[Stored items]
◇ ◇ ◇ ◇ ◇ ◇ ◇
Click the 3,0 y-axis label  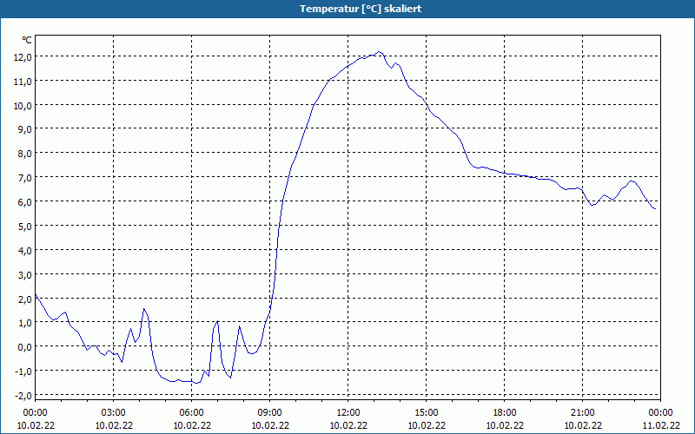(26, 274)
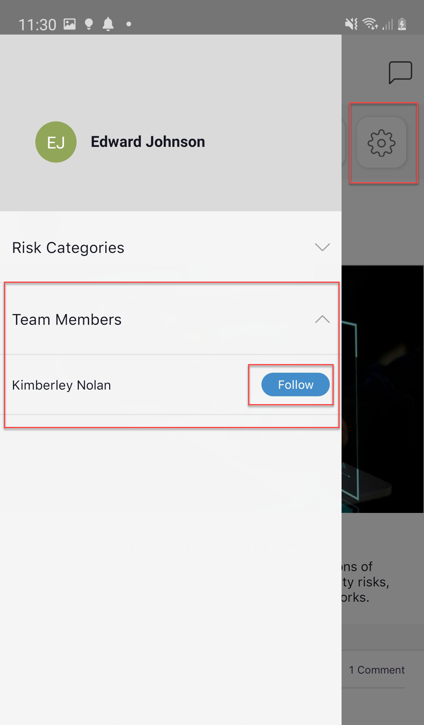Tap the dark article image behind the drawer
Viewport: 424px width, 725px height.
click(x=382, y=389)
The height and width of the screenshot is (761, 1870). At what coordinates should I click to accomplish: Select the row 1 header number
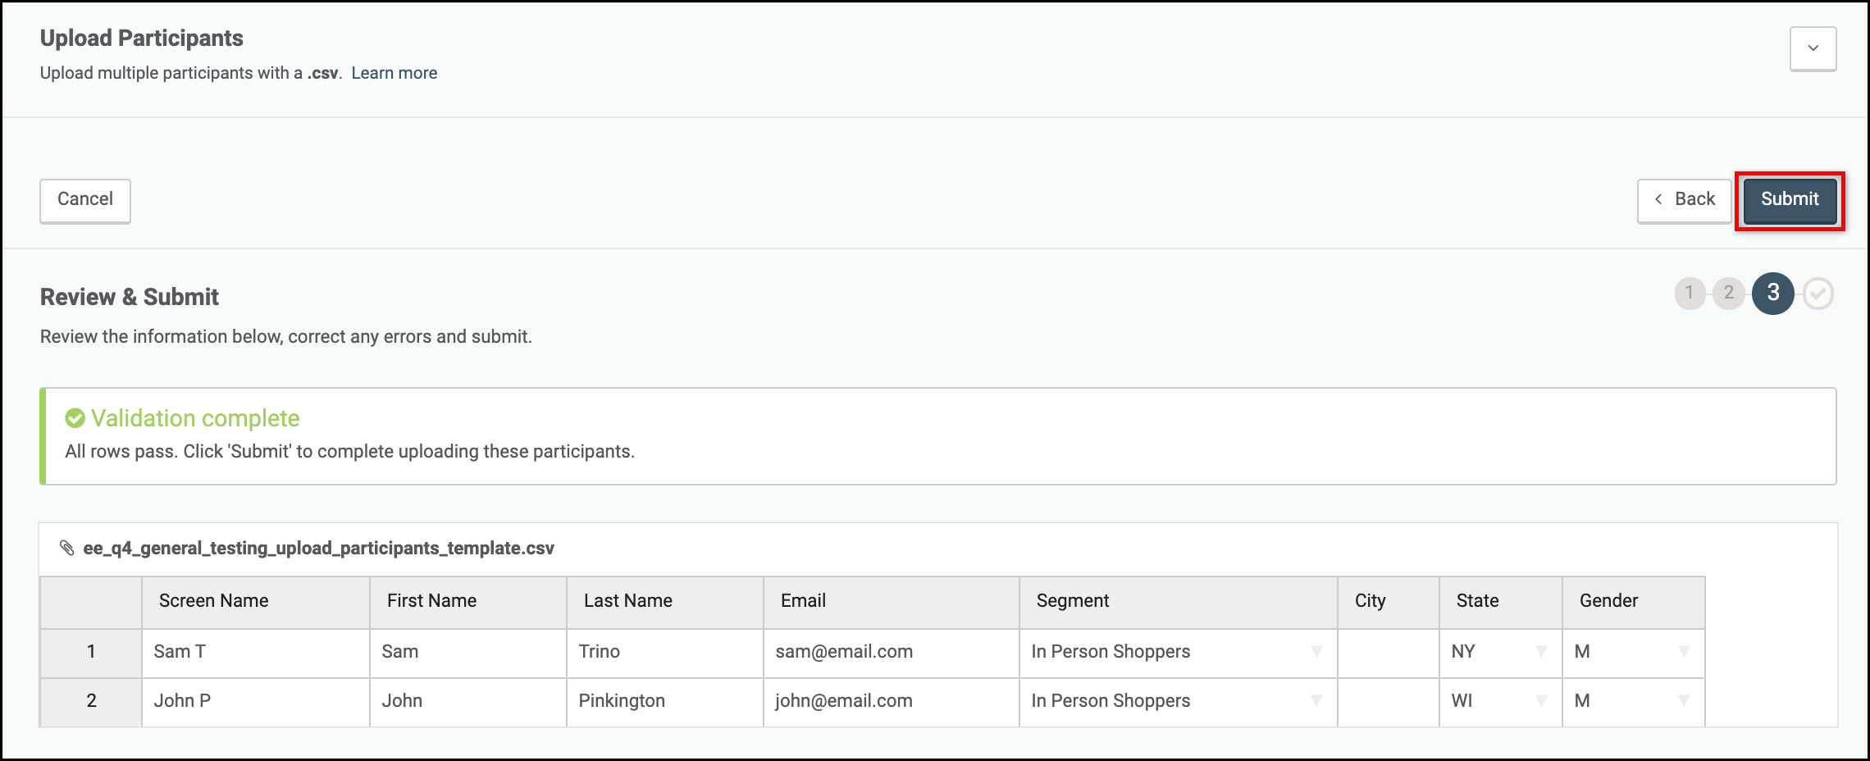[91, 653]
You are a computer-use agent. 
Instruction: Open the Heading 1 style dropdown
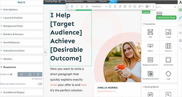click(99, 6)
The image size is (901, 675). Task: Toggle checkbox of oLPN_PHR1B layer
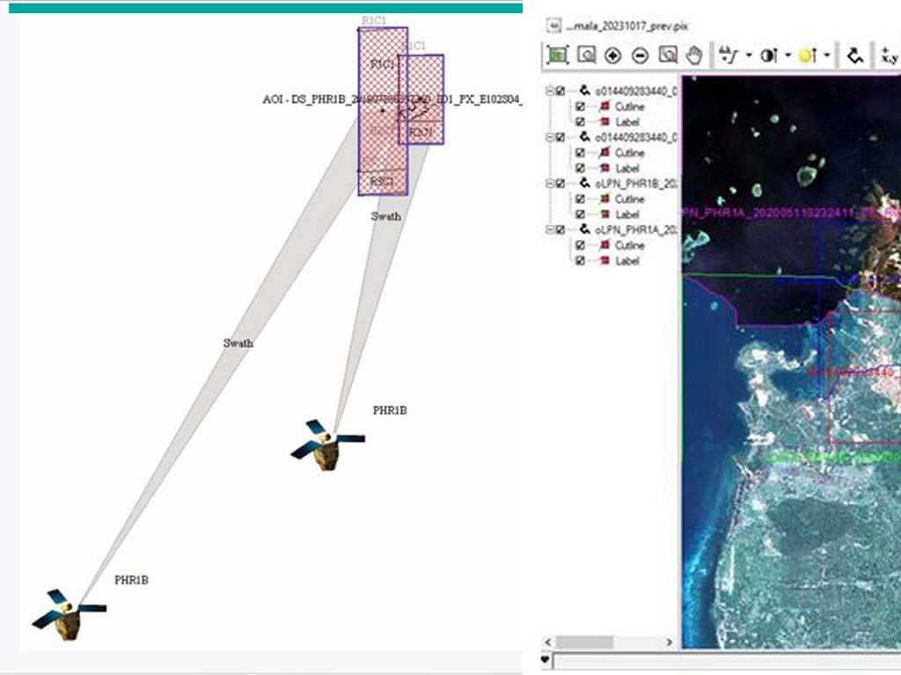click(x=560, y=184)
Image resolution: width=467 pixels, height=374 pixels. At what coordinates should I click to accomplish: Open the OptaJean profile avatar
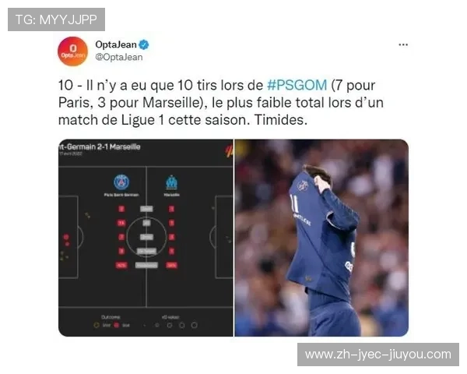[72, 51]
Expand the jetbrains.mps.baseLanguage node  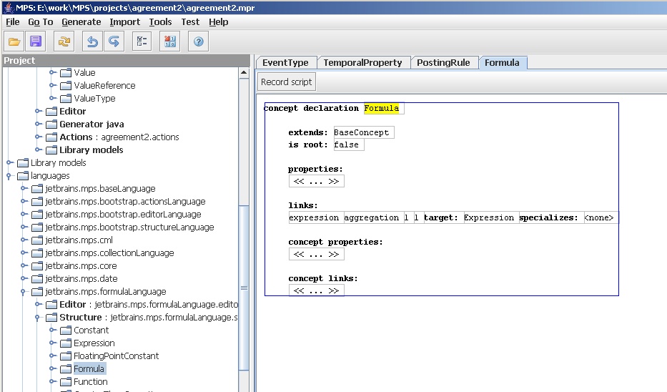[24, 189]
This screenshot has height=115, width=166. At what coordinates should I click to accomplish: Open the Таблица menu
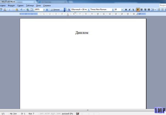coord(30,5)
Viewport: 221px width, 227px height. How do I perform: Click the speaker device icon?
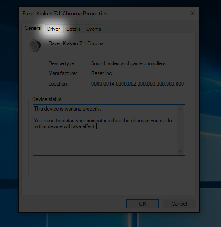coord(35,45)
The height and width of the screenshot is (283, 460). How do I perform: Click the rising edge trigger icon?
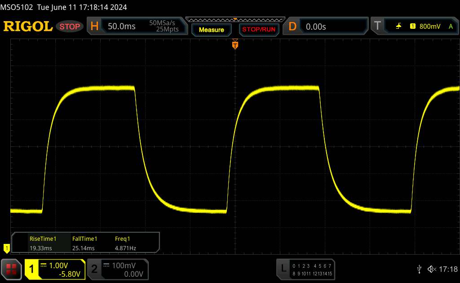(x=398, y=27)
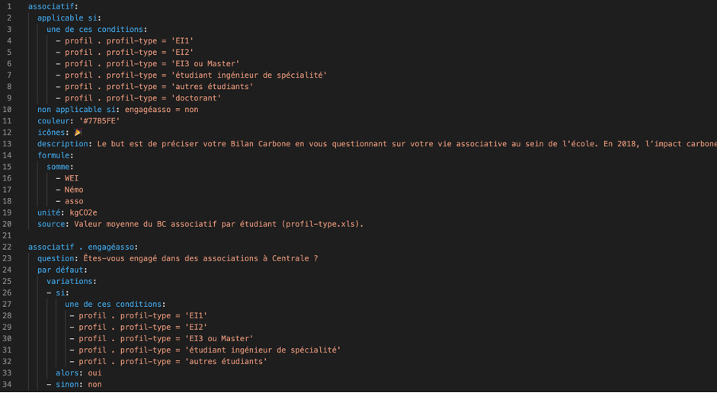Click the 'sinon' key on last line
717x393 pixels.
pyautogui.click(x=67, y=385)
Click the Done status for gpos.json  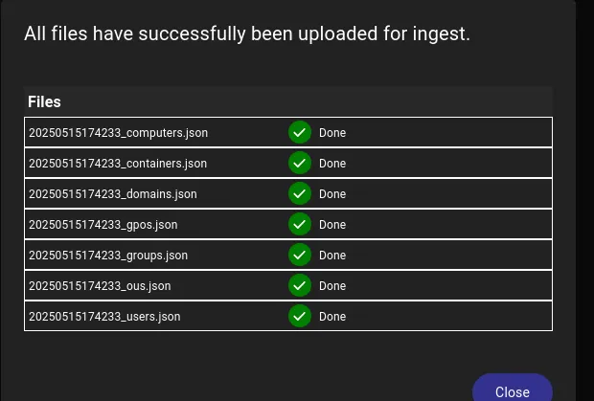click(332, 225)
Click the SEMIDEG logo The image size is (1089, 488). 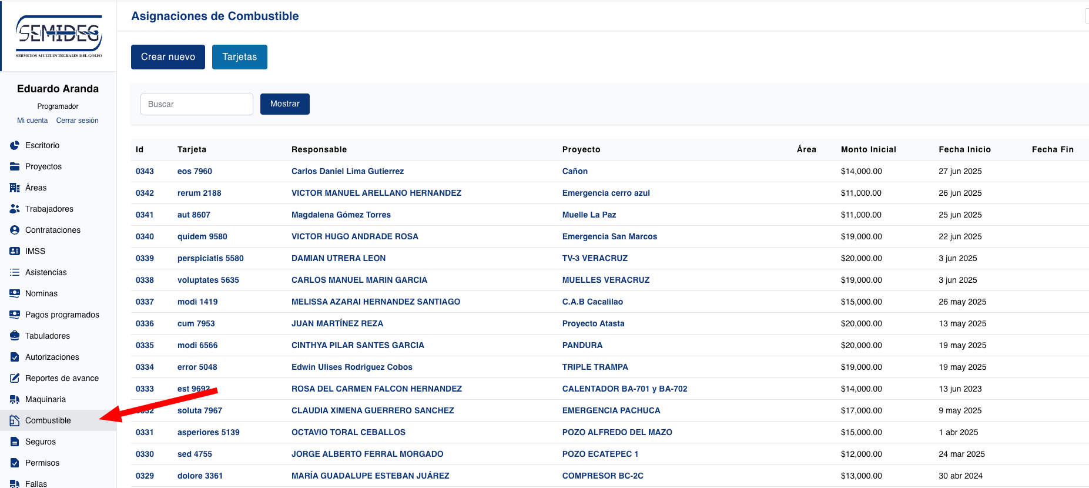click(59, 36)
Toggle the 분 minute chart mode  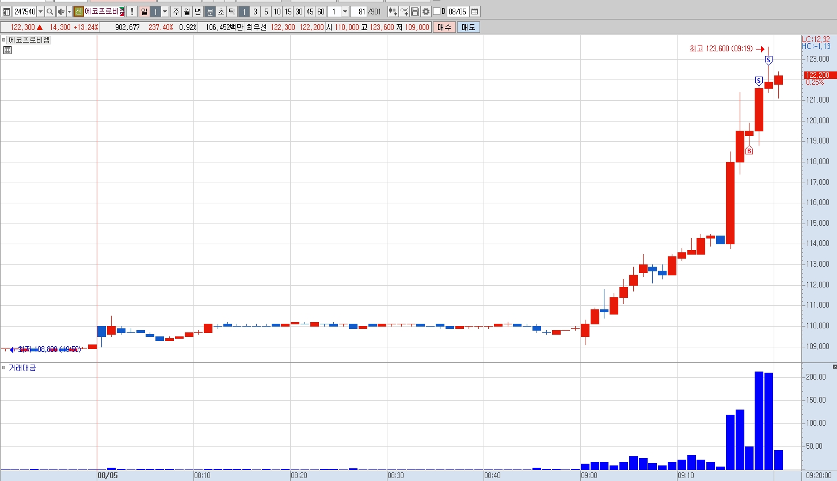(210, 12)
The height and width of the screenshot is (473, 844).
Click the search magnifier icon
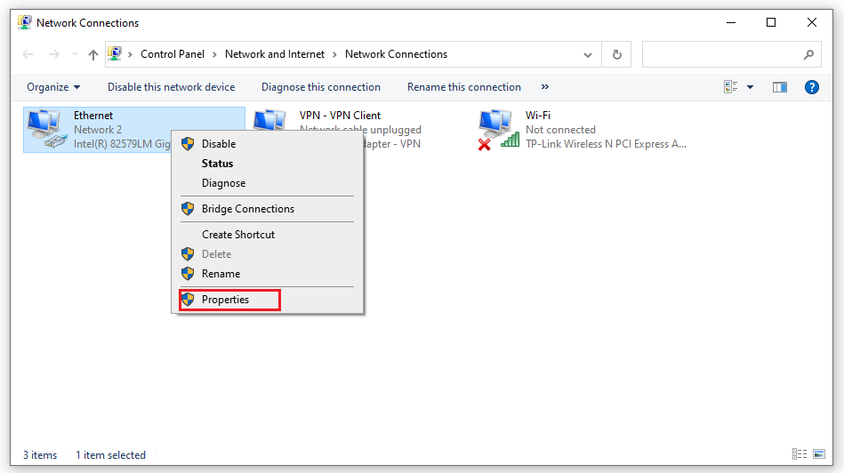[808, 54]
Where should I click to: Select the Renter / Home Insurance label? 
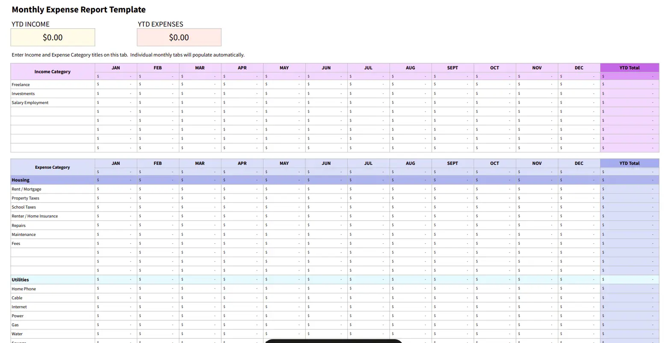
◇ ◇ ◇ ◇ ◇ ◇ ◇
**EXERCISE INSTRUCTIONS:** Make an exact copy of the lines of the records from the line containing "Click the search magnifier icon" through the final line, both ends included, but not of the pictures.

**YOUR RESPONSE:**
Click the search magnifier icon
[808, 54]
Where should I click to: Select the Renter / Home Insurance label? 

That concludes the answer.